* Start *
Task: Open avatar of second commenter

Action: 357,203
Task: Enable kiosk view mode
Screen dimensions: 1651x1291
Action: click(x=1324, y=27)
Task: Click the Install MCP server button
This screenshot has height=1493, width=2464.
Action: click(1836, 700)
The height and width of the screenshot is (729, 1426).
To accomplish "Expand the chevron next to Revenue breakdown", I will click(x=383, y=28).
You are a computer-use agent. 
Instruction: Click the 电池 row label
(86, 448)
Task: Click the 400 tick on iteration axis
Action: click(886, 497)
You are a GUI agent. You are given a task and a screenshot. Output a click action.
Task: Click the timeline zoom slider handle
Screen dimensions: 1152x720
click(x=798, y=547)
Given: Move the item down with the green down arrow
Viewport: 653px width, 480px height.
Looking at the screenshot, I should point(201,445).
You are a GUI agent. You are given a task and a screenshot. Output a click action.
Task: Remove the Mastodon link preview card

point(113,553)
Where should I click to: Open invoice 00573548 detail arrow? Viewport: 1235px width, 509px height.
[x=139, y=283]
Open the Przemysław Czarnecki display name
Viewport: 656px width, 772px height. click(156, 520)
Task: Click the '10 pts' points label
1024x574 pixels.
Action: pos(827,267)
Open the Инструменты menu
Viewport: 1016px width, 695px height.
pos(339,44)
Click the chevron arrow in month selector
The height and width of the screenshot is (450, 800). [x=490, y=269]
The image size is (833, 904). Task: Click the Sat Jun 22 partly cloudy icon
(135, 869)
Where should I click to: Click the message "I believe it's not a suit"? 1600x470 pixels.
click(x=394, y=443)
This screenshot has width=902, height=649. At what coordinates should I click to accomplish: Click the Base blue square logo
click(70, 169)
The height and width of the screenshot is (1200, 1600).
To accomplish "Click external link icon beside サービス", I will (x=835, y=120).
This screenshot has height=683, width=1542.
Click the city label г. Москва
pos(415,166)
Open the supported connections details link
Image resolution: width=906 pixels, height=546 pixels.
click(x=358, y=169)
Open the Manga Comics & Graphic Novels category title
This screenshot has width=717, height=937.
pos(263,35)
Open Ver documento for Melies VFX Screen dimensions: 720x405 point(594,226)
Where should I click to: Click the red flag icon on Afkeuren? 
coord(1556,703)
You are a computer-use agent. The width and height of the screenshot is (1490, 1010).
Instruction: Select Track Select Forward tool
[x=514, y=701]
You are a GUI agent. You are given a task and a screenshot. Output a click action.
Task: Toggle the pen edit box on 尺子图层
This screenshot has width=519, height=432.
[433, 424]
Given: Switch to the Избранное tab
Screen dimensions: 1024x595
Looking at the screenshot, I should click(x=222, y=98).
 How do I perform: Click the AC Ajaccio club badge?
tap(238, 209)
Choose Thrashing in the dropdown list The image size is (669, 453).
* End *
Task - Render all of the material above as a Markdown table with two columns, Row and Line. Put one line per row and leave out the blank lines.

Solution to the exercise -
| Row | Line |
|---|---|
| 1 | Task: Open avatar of second commenter |
| 2 | Action: 357,203 |
| 3 | Task: Enable kiosk view mode |
| 4 | Screen dimensions: 1651x1291 |
| 5 | Action: click(x=1324, y=27) |
| 6 | Task: Click the Install MCP server button |
| 7 | This screenshot has height=1493, width=2464. |
| 8 | Action: click(1836, 700) |
| 9 | The height and width of the screenshot is (729, 1426). |
| 10 | To accomplish "Expand the chevron next to Revenue breakdown", I will click(x=383, y=28). |
| 11 | You are a computer-use agent.  |
| 12 | Instruction: Click the 电池 row label |
| 13 | (86, 448) |
| 14 | Task: Click the 400 tick on iteration axis |
| 15 | Action: click(886, 497) |
| 16 | You are a GUI agent. You are given a task and a screenshot. Output a click action. |
| 17 | Task: Click the timeline zoom slider handle |
| 18 | Screen dimensions: 1152x720 |
| 19 | click(x=798, y=547) |
| 20 | Given: Move the item down with the green down arrow |
| 21 | Viewport: 653px width, 480px height. |
| 22 | Looking at the screenshot, I should point(201,445). |
| 23 | You are a GUI agent. You are given a task and a screenshot. Output a click action. |
| 24 | Task: Remove the Mastodon link preview card |
| 25 | point(113,553) |
| 26 | Where should I click to: Open invoice 00573548 detail arrow? Viewport: 1235px width, 509px height. |
| 27 | [x=139, y=283] |
| 28 | Open the Przemysław Czarnecki display name |
| 29 | Viewport: 656px width, 772px height. click(156, 520) |
| 30 | Task: Click the '10 pts' points label |
| 31 | 1024x574 pixels. |
| 32 | Action: pos(827,267) |
| 33 | Open the Инструменты menu |
| 34 | Viewport: 1016px width, 695px height. |
| 35 | pos(339,44) |
| 36 | Click the chevron arrow in month selector |
| 37 | The height and width of the screenshot is (450, 800). [x=490, y=269] |
| 38 | The image size is (833, 904). Task: Click the Sat Jun 22 partly cloudy icon |
| 39 | (135, 869) |
| 40 | Where should I click to: Click the message "I believe it's not a suit"? 1600x470 pixels. |
| 41 | click(x=394, y=443) |
| 42 | This screenshot has width=902, height=649. At what coordinates should I click to accomplish: Click the Base blue square logo |
| 43 | click(70, 169) |
| 44 | The height and width of the screenshot is (1200, 1600). |
| 45 | To accomplish "Click external link icon beside サービス", I will (x=835, y=120). |
| 46 | This screenshot has height=683, width=1542. |
| 47 | Click the city label г. Москва |
| 48 | pos(415,166) |
| 49 | Open the supported connections details link |
| 50 | Image resolution: width=906 pixels, height=546 pixels. |
| 51 | click(x=358, y=169) |
| 52 | Open the Manga Comics & Graphic Novels category title |
| 53 | This screenshot has width=717, height=937. |
| 54 | pos(263,35) |
| 55 | Open Ver documento for Melies VFX Screen dimensions: 720x405 point(594,226) |
| 56 | Where should I click to: Click the red flag icon on Afkeuren?  |
| 57 | coord(1556,703) |
| 58 | You are a computer-use agent. The width and height of the screenshot is (1490, 1010). |
| 59 | Instruction: Select Track Select Forward tool |
| 60 | [x=514, y=701] |
| 61 | You are a GUI agent. You are given a task and a screenshot. Output a click action. |
| 62 | Task: Toggle the pen edit box on 尺子图层 |
| 63 | This screenshot has width=519, height=432. |
| 64 | [433, 424] |
| 65 | Given: Switch to the Избранное tab |
| 66 | Screen dimensions: 1024x595 |
| 67 | Looking at the screenshot, I should click(x=222, y=98). |
| 68 |  How do I perform: Click the AC Ajaccio club badge? |
| 69 | tap(238, 209) |
| 70 | Choose Thrashing in the dropdown list The image size is (669, 453). |